It sounds like the author shouldn't be in tech. For many, perhaps most of us programming is joy. It's why we started in our teens and have continued for 40 years. This is just a cynical post that adds no new value. We didn't kill the junior training mechanism. Juniors are still hired in the 100's thousands every year. There are valuable things to be said about the impact of AI. This isn't one of them.
Programming gives me great joy. I wrote my first batch scripts when I was 6 years old. I got my first job in the industry when I was 20. I'm 41 now. The problem isn't the act of programming.
As to juniors, first time I heard someone brag about AI removing the need to hire juniors was in 2022. every junior I know is struggling to find work. It's not hard to find reddit threads with people sharing their experience to that effect. The fact that some do get hired is not evidence to the contrary.
I remember being fresh out of school in peek free money era and couldn’t find anything. It was brutal. The only way i got out of it was by accepting help from an uncle who got me an internship at his company. After that one tiny bit of experience, i found a job at a php shop.

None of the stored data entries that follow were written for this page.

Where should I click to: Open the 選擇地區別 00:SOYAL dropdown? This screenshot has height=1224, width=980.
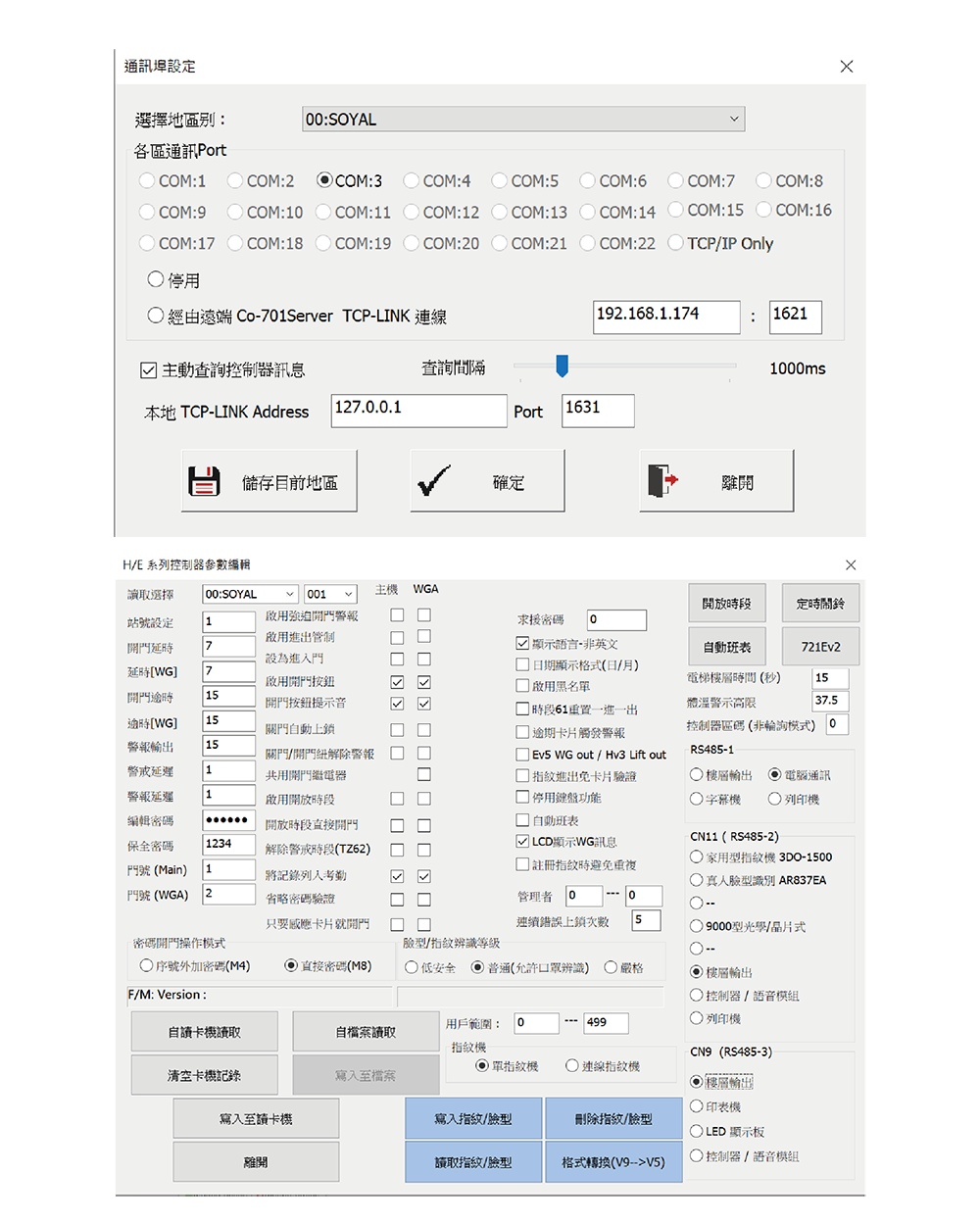coord(523,120)
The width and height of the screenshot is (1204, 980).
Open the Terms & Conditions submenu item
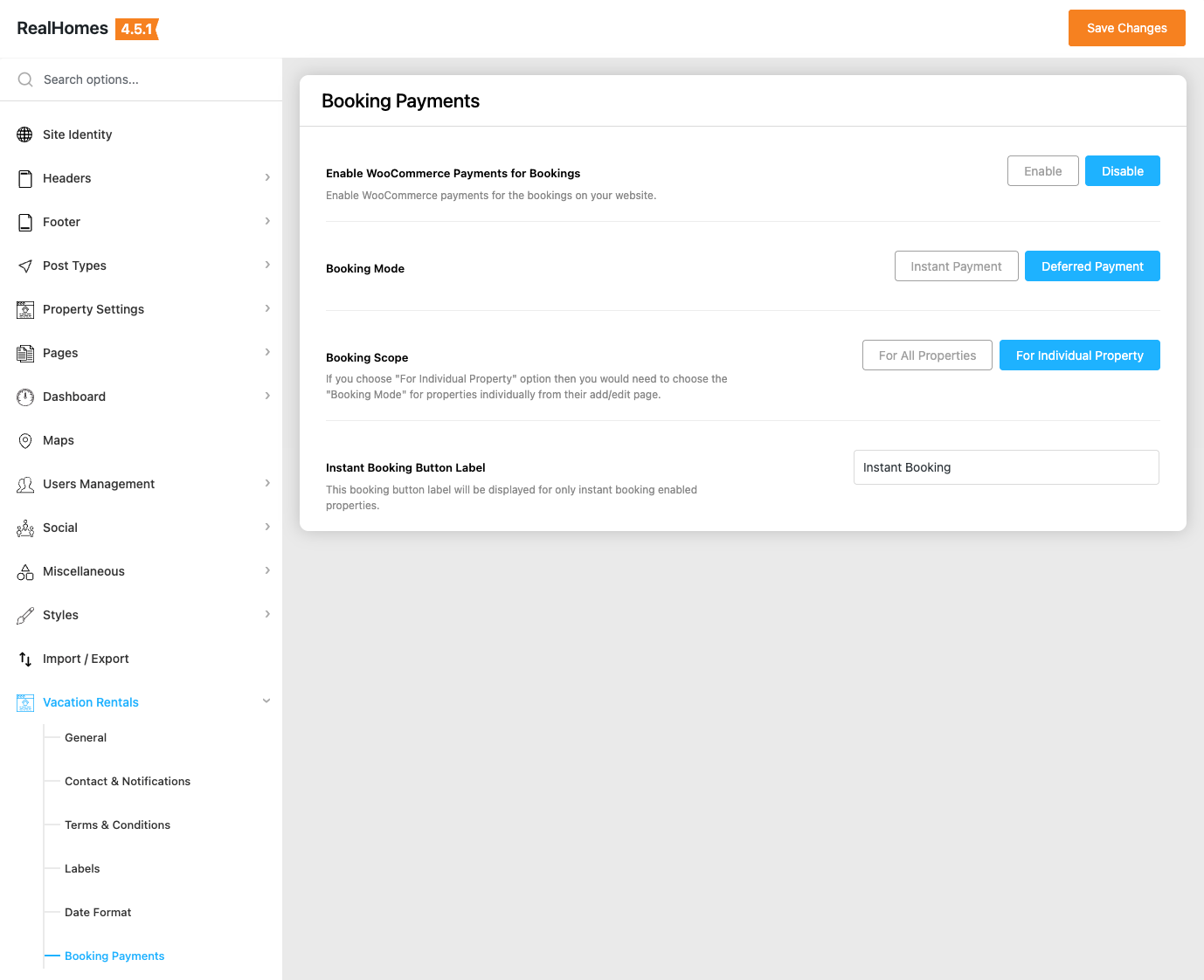117,825
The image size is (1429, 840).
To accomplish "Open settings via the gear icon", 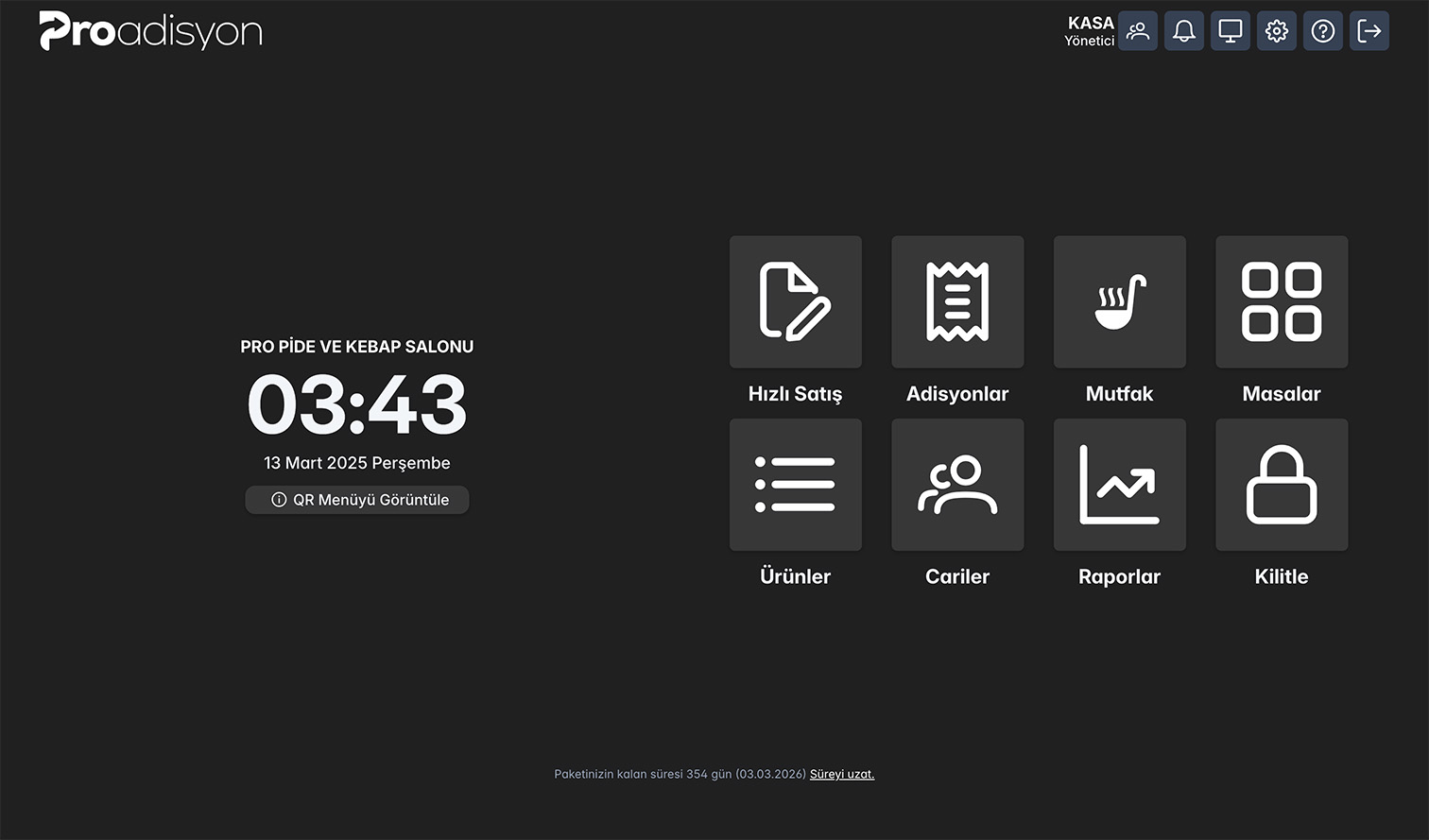I will point(1277,31).
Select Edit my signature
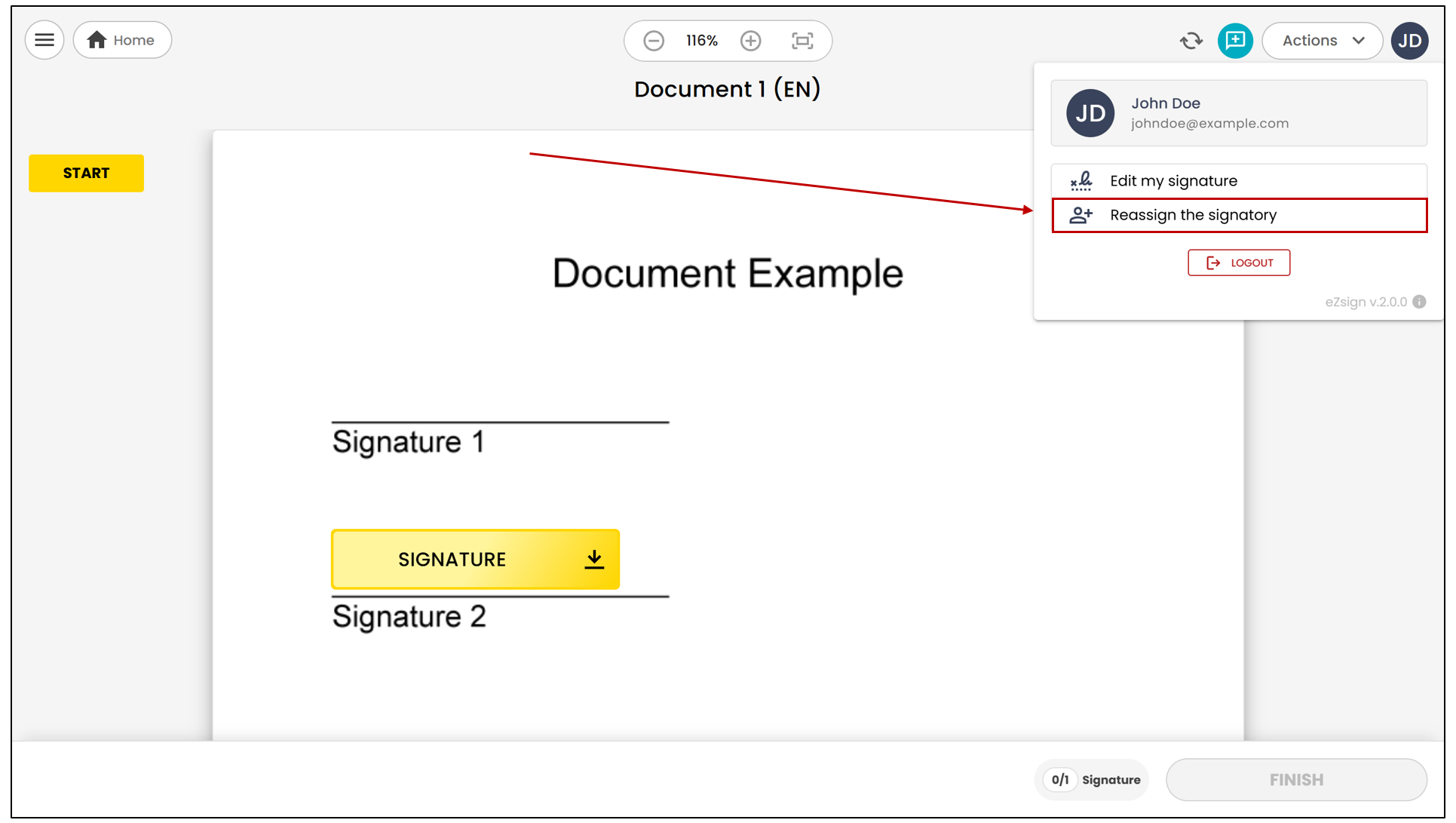1456x823 pixels. point(1239,181)
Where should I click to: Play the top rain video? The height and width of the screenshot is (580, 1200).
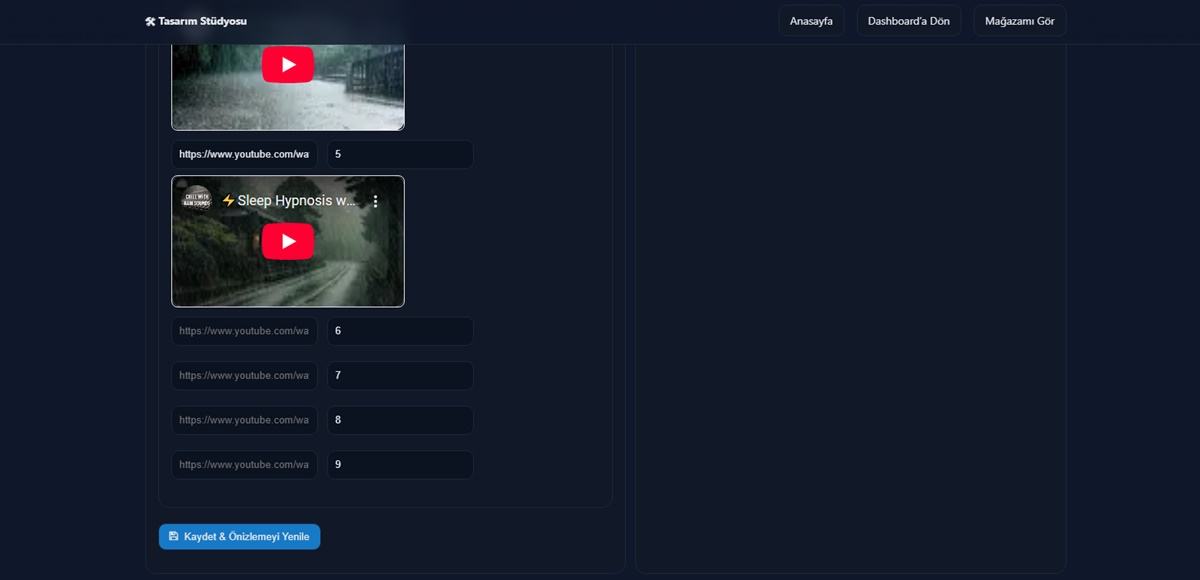click(x=288, y=65)
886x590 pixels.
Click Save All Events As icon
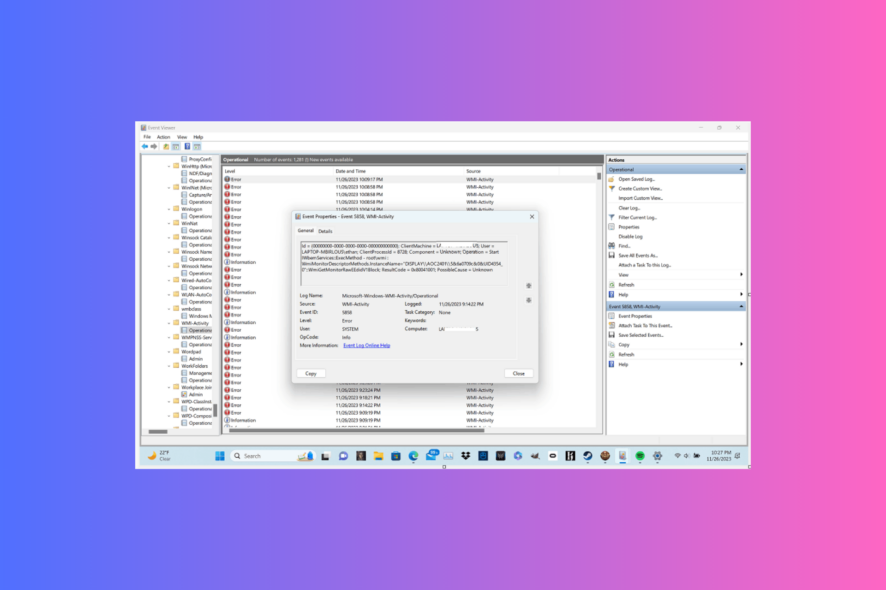(611, 255)
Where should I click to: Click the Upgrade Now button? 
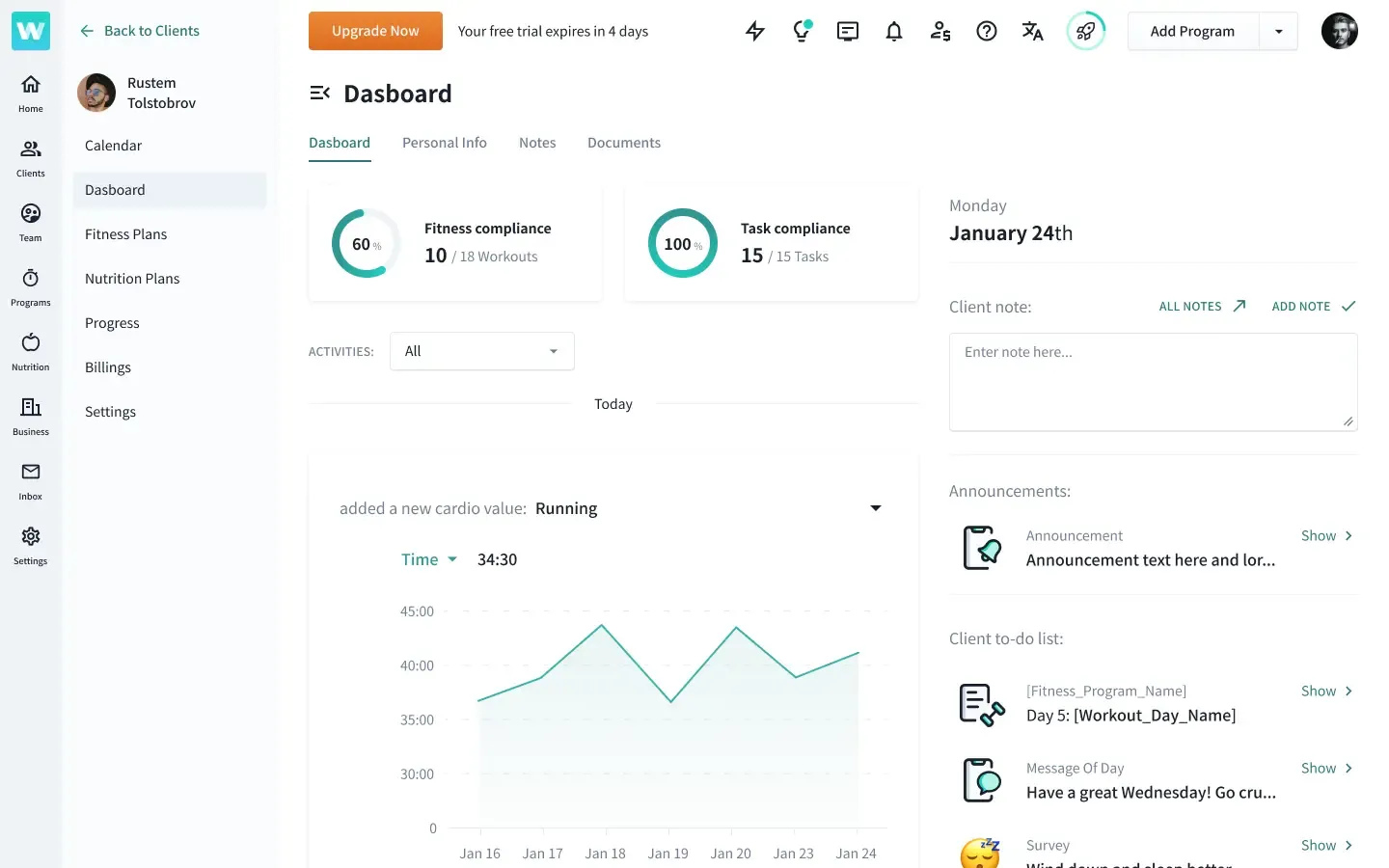(375, 31)
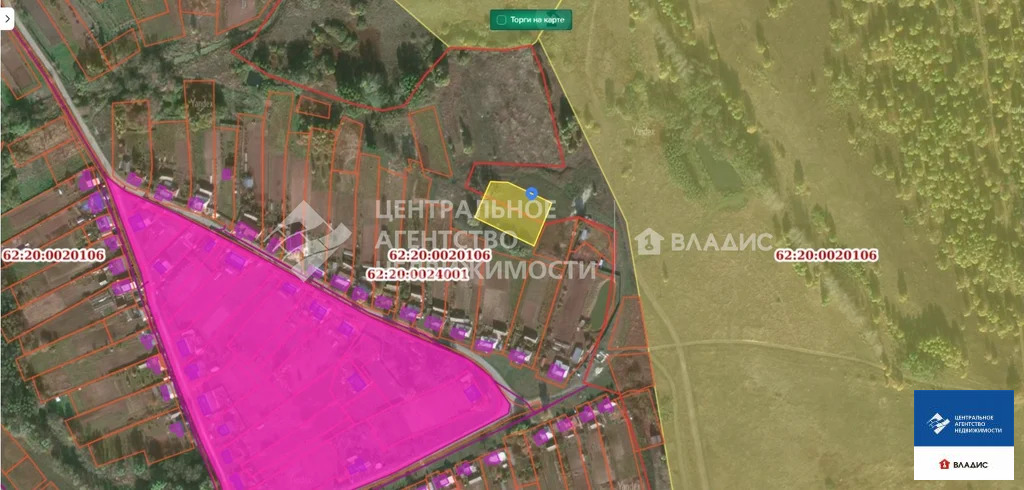Viewport: 1024px width, 490px height.
Task: Click the arrow-chart icon in the blue agency logo
Action: click(938, 423)
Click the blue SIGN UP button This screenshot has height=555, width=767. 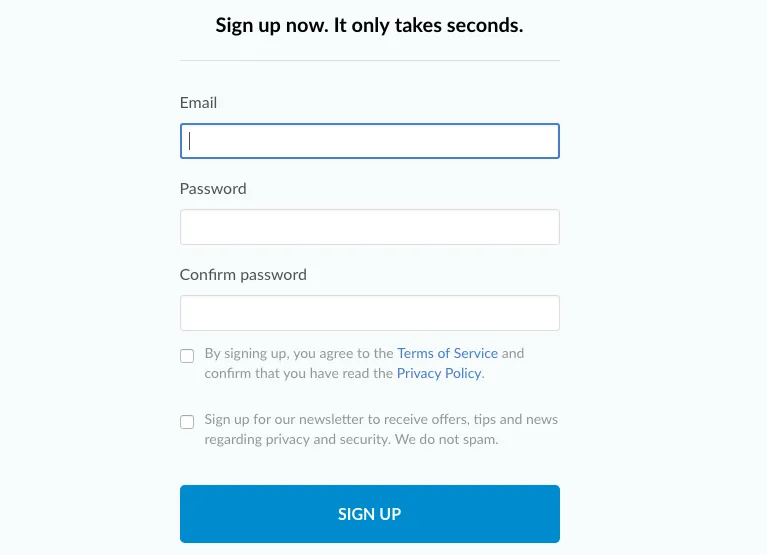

I dont think much has changed. It has always been who you know. I was fortunate enough to have an uncle.
Every single new hire i see is either the child of two fango mango parents or a visa. I rarely ever talk to someone with a different background.
In startup world, everyone had theater degrees or dropped out. It was amazing. I miss it.
Me, personally, a text adventure game filled with bugs that I did not know how to fix. (I realise only decades later that the index into array I was using to store the location references was probably incorrectly calculated when I moved sometimes.)
I learned a lot of programming from books like these (official links, not pirated):
There were more (one had a game called "Rats" and from the description I thought it would be a 3D game, but alas I never got it entered properly and even if I did, I realise now that it probably wasn't 3d rendered).
Not much for a while, then when I was a teenager I got into Flash / ActionScript, this was around the 2advanced era, if that means anything to you. I did a little bit of that & HTML, CSS and PHP throughout high school, then landed a job in e-mail marketing a few years after I dropped out of school, slicing templates for customers. Been climbing my way up since.
haha close! i saw my mom get frustrated not remembering where her programs were located, so I wrote a little numerical menu for her with her programs listed in order of use. each number was secretly another .bat script that would then go to the right directory and run, for example, WordPerfect for her.
There are way too many people in tech who did it solely for the money. People worry about AI slop but these poseurs have been cranking out garbage for decades. A lot of my career has been cleaning up the mess they've made.
> There are way too many people in tech who did it solely for the money.
Well perhaps now, when AI halves your salary, and then halves it again, and the only people left are those who do it for some reason other than a salary, you'll be happier?
Look at the Fed published employment numbers. Over 80% of new CS grads find employment in their field. That would be 0 if we were hiring none. We are still hiring juniors where I work.